Catch Up With Fast Food

By Queen Arsem-O'Malley

Photo of a group of people sitting in the middle of a street with a Fight for 15 banner in front of them

Organizers have announced that the ongoing national wave of fast food strikes is going to escalate in the next week. Not sure what we’re talking about? Catch up with the fast food strike in 5 minutes:

Last November in New York City, a campaign for living wages for fast food workers – Fast Food Forward – began with workers walking off the job together and protests outside locations of several fast food chains, including McDonald’s, Burger King, and Wendy’s.

The significance in organizing around fast food lies in the fact that it is in an unskilled industry, meaning that its workers are easily replaced and thus have historically lacked the leverage necessary to pressure employers into improving working conditions and wages (until now). These factors have prompted many to draw parallels to the OURWalmart campaign, in which non-unionized Wal-Mart workers have organized to demand higher wages and better conditions.

Many fast food workers are paid the federal minimum wage of $7.25, and see little to no improvement after years of working with the same company. “I make $7.47 an hour at Pizza Hut and $9.30 an hour at Burger King, where I’ve been working for eight years,” said worker Terrance Wise on Democracy Now! earlier this month. People like Wise – who supports three children with his fiancée and works his two jobs at “about 50, 60 hours a week” – dispel the media-popular myth that fast food workers are people without responsibilities or dependents. In fact, the median age of fast food workers is 28 years old.
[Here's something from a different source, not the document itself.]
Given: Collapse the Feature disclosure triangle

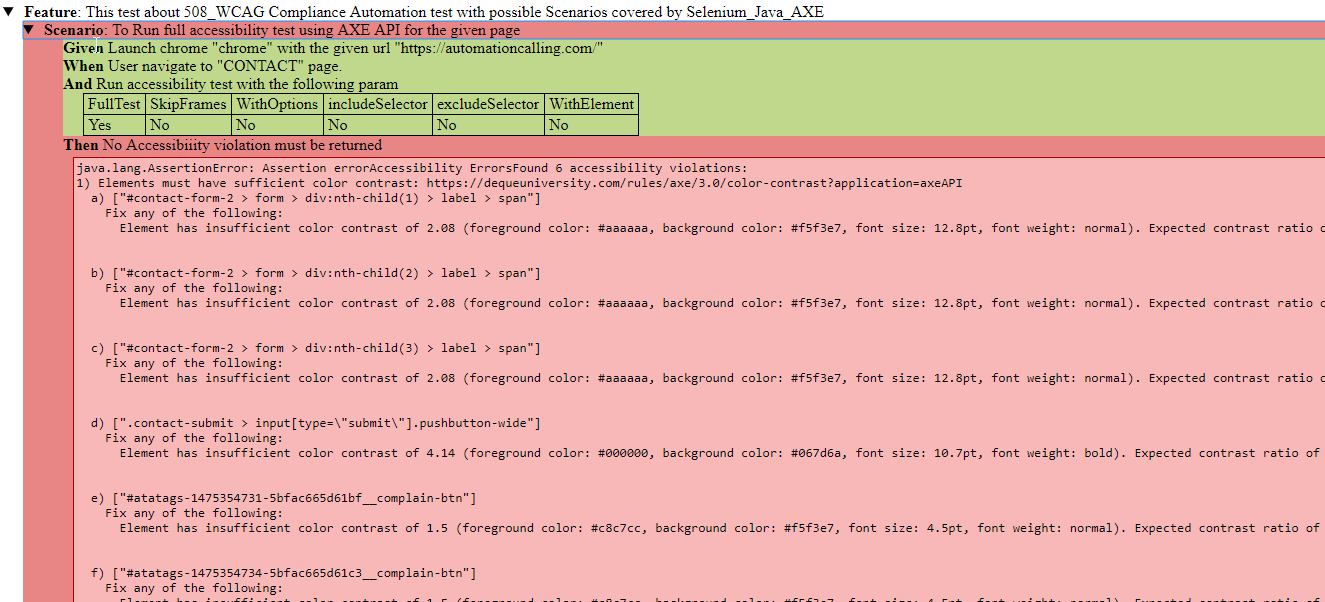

In a sample budget that McDonald’s released, ostensibly for the purpose of helping employees plan their limited spending, Wise’s comments about the impossibility of living, let alone raising a family, on minimum wage, are illustrated by the numbers. According to the budget, a person would have to work two fast food jobs to make ends meet – without any money set aside for child care, gas, and with only $20 allotted for health insurance. (Minimum wage in the US "effectively places you at 30% below the official poverty budget,” John Mason, a professor of politics at William Paterson University, told The Guardian.)
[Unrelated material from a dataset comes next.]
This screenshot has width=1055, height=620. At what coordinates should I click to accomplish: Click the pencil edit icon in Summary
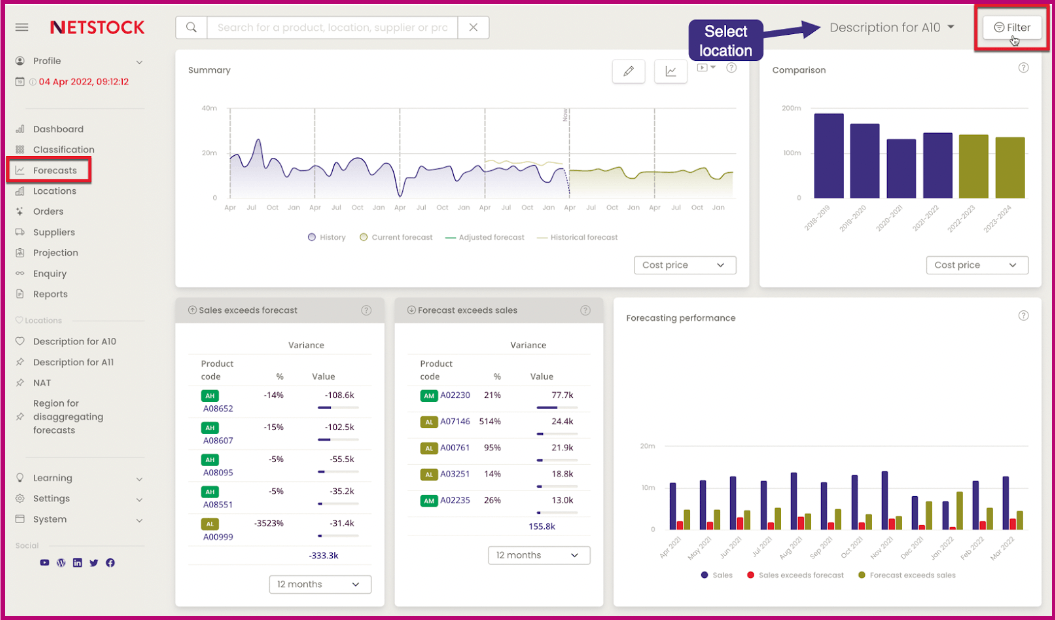tap(628, 71)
In the months since the initial New York actions, workers in cities across the US – from Flint, Michigan to Seattle – have organized actions and one-day strikes, demanding $15 an hour and telling their stories. The last days of July saw workers in several cities walk off the job simultaneously, and the coming weeks promise to see the same, with the possibility of Southern US cities joining the list.

The National Restaurant Association and the Employment Policies Institute responded to the waves of organizing by claiming that a raise in wages would force restaurants to cut jobs and replace workers with automated solutions.

In the face of the cross-franchise and cross-country strikes, massive media coverage, and imminent escalation – which could mean anything from increasing the numbers of workers on strike to picketing outside restaurant locations and offices of corporate executives – we’ll see how much truth is in those sentiments.

The strikes are being backed by the Service Employees International Union (SEIU), an organization that represents nearly 2 million workers. SEIU President Mary Kay Henry killed it last week on The Colbert Report, concluding, “These workers are standing up for all of us, and they are going to make these low-wage jobs good jobs, just as auto jobs became good jobs, service jobs can become good jobs.”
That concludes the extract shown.